She pushed away the faces that came to her mind: Ghaden, Yaa, Chakliux, Ligige’. Ligige’ was old, so she did not have many more summers to live. And Ghaden and Yaa had each other. But Aqamdax could find no excuse for leaving Chakliux.
When she came to Black Rock, she was suddenly tired. She climbed up on it, tucked her parka around her feet and lowered her head to her raised knees. It is a good night to be outside, Aqamdax told herself, and looked up at the stars, tried to keep her thoughts from her sorrow.
Chakliux left the hunters’ lodge. The others were asleep, but since Night Man had killed Aqamdax’s son, Chakliux hated to be in the same lodge with him. His breath seemed to poison the air, and his dreams battled against Chakliux’s dreams, disturbing his sleep. Chakliux worried that such enmity would take away the men’s hunting luck, so finally he left, took his frustrations into the night, where the winds would pull them away.
He carried his sleeping robe with him, the woven hare fur blanket that Red Leaf had given him when he first lived with the Near River People. It was cunningly made, that robe, with twists and loops that held in a man’s heat, even on the coldest nights, but who could say? Perhaps those same twists and loops were a net catching Night Man’s dreams and directing them to Chakliux. Or perhaps the blanket held Chakliux’s anger, so that even though it felt light, it was heavy with his need for revenge. How could he leave it in the hunters’ lodge, where it might steal away hunting skills—the accuracy of a spear, the strength of a bow?
He walked toward Black Rock. It was a good place, that rock. The thought of it calmed him. That he found Aqamdax there, even in the night, did not seem strange. He boosted himself up beside her, felt her tremble, and realized that she was crying.

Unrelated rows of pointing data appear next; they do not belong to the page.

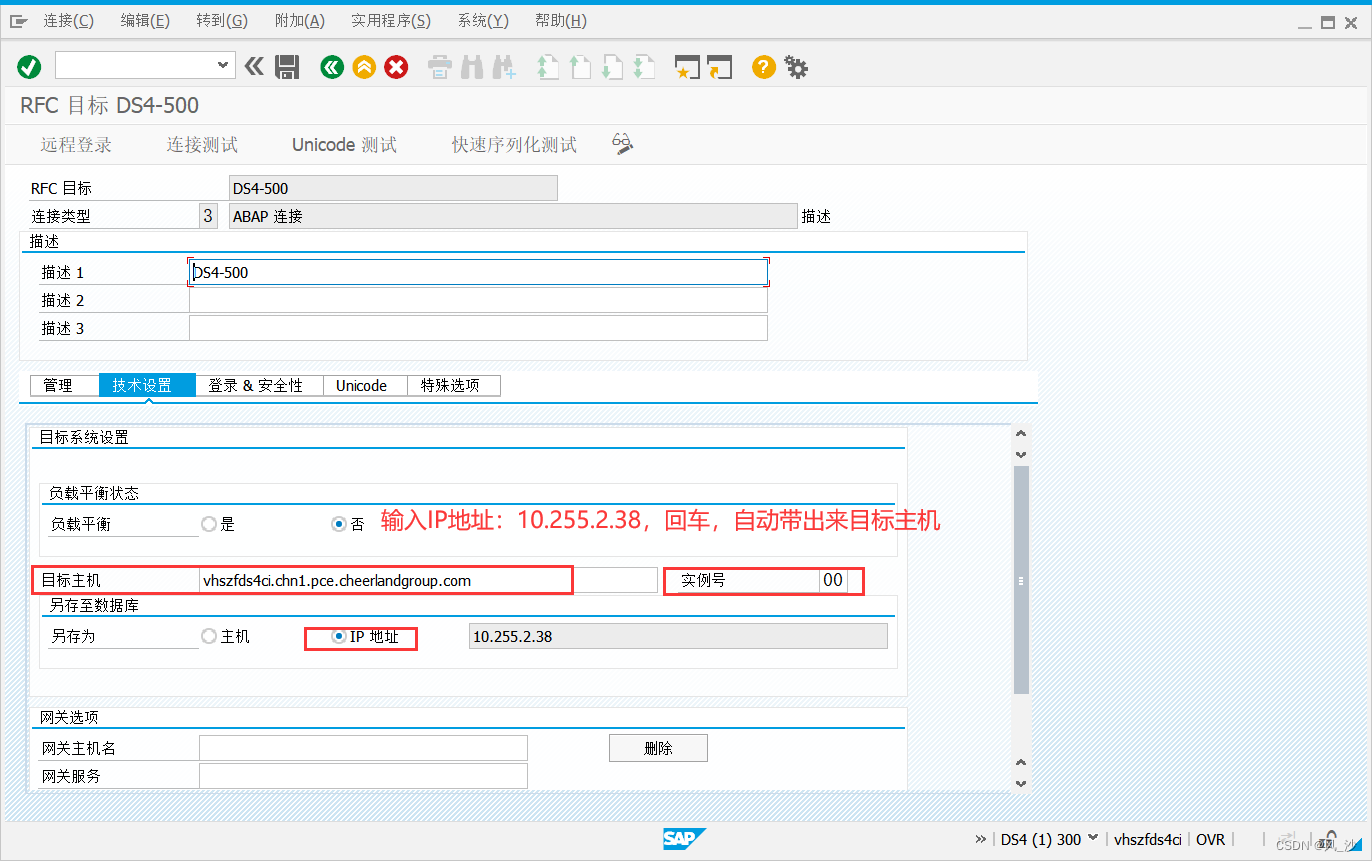Click the green Back arrow icon

pos(332,67)
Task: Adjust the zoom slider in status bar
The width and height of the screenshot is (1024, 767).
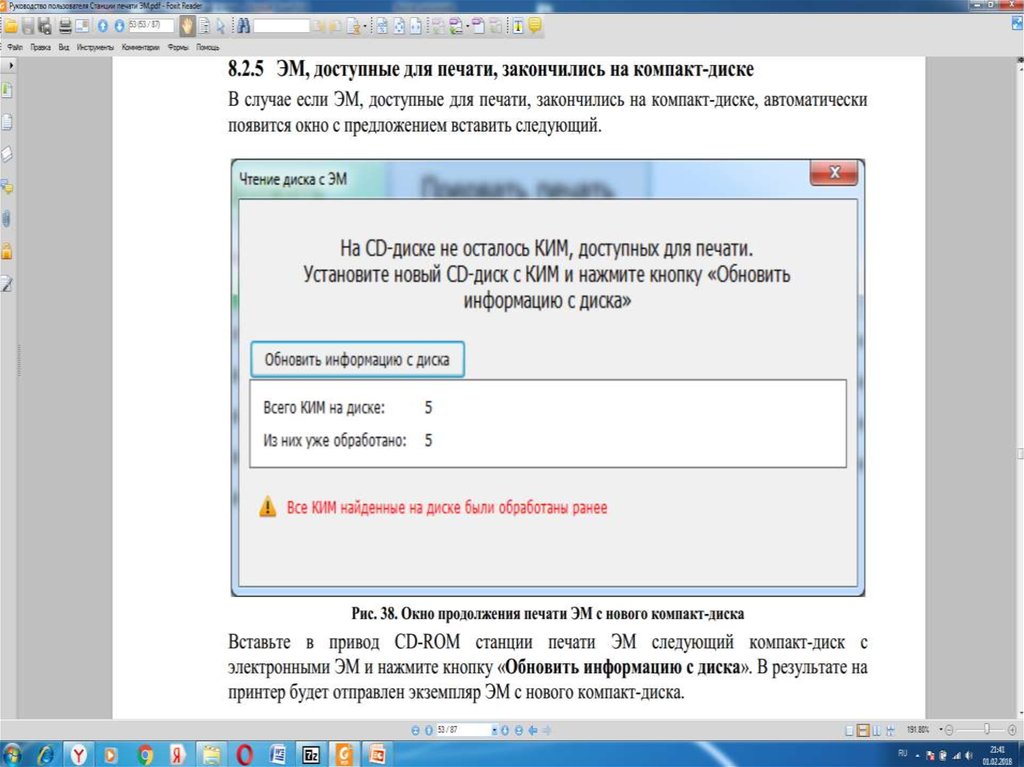Action: [x=986, y=730]
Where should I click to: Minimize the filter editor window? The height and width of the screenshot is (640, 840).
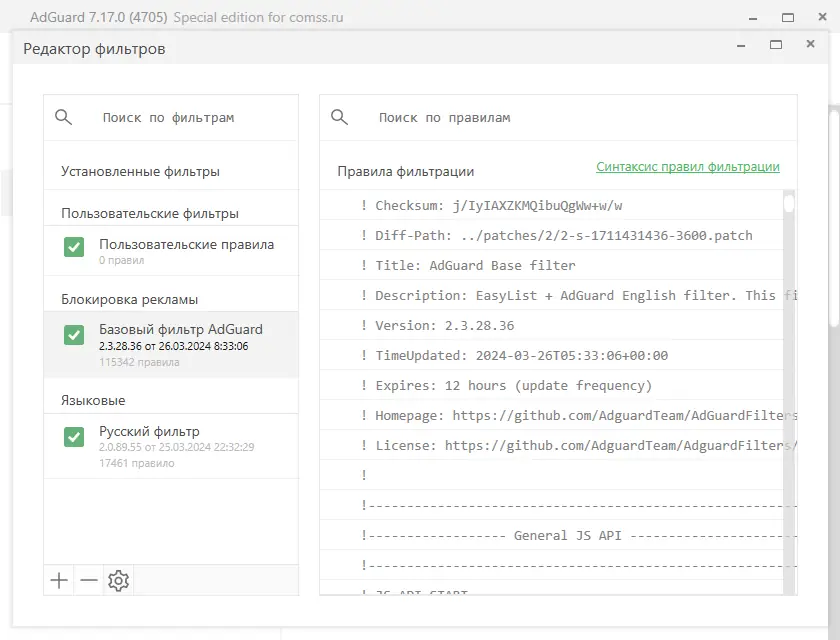pyautogui.click(x=741, y=45)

He wrapped an arm around her, and she leaned against him. Though they spoke no words, his anger seeped away, and Aqamdax was quiet, so only their breath moved between them.
THE NEAR RIVER VILLAGE
The night before the caribou hunters left the village, Anaay awoke Dii and pushed himself into her bed. She was surprised. Surely a man about to go on a caribou hunt should not carry the smell of a woman with him.
As a girl, she had heard the stories women told at hearth fires, words passed behind hands. They spoke of the men’s need for women after the caribou were killed, when there was no longer a chance of losing hunting luck.
The women, exhausted from butchering, often did not share their men’s joy in coupling, but only endured, grateful that at least they could lie down during this chore, and glad to know that the men would sleep quickly and soundly afterwards.
Dii’s mother had chided the women when they complained about their men’s desires. Who were the ones to risk their lives so the people could have meat? Who were the ones to work hardest in killing those caribou? Not the women.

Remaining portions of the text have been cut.